I'm not sure the political action taken in LA is going to do anything, but if anything I've grown cynical about the supposed freedoms of my home country. The immigration debate in the US right now boils down to one thing: lack of enforcement of current laws. Essentially the presentation of bills in the Senate versus the presentation of bills in the House differs mostly in how they final laws will affect the immigrants themselves. Therefore since their proposals are opposing, I believe that there will be little change in the consequences for illegal aliens in the US, but that the laws for enforcement within companies will be more strictly enforced. (In case you aren't up on this, the Senate Bill {which passed by the way} proposes a general amnesty {in the guise of guest-worker permits} for illegals from certain Latin American countries. In turn the House Bill {yet to be voted upon} proposes to make illegal immigration a prosecutable FELONY.) It is my opinion that each proposal for what to do with the illegals currently in the country is mere talk, and that neither house wants to pass that portion of their Bills into Law. They are using them for political posturing and position prior to the upcoming Congressional elections in November. They aren't going to put either bill to the final vote before then, because if they do, they risk either losing Latino votes, or losing Southern Conservative votes. The meat of both bills is actually in the legalese for how to make companies enforce existing labour-laws. I haven't actually read the bills, but from what I've read about them, one bill proposes to make companies be more consistent in who they hire, and how they document them. And the other bill proposes to put those documentations into some sort of national registry. I'm sort of vague on those parts of the bills.

Problems to work on:
**1)** In the post on the immigration bills, what does the House Bill propose to do with illegal immigration?
**2)** Resume the post on the immigration bills after its final sentence, keeping the same voice.

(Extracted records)

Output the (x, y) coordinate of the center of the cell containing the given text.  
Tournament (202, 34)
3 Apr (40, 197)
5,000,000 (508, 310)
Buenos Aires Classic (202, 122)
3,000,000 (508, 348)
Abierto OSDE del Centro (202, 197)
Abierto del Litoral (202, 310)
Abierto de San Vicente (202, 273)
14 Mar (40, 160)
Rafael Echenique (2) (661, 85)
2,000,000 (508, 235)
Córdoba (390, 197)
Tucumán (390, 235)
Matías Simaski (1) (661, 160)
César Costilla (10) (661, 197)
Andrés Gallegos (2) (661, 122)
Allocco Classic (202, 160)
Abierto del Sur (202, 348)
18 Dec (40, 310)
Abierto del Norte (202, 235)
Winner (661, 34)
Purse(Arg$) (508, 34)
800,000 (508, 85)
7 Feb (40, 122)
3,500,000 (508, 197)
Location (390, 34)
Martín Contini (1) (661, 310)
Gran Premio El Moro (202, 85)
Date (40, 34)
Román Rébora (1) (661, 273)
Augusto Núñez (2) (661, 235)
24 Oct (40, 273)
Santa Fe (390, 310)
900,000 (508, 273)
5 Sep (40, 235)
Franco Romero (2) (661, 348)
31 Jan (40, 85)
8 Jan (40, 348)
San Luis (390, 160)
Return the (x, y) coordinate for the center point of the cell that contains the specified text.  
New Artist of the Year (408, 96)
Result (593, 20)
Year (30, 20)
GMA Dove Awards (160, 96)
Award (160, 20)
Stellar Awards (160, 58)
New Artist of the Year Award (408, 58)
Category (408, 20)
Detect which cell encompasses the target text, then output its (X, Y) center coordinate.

Results for the exercise:
**1)** It proposes to make illegal immigration a prosecutable felony.

**2)**
I've got a friend in the restaurant industry in Chicago, and at one of the companies, a national company (now a franchise, but before previously a corporation proper), they had one girl with three sets of papers that they kept re-hiring every time she got caught and came back again. She was Yolanda, and then Maria, and finaly Marina or something like that. I'm sure the photos on the ID's and the girl herself was recognisable, but because there is no check-up on that part of the paperwork, she could be hired each time. The people at the company didn't care if she was illegal. They cared that she'd work for shit-money, and that she worked well.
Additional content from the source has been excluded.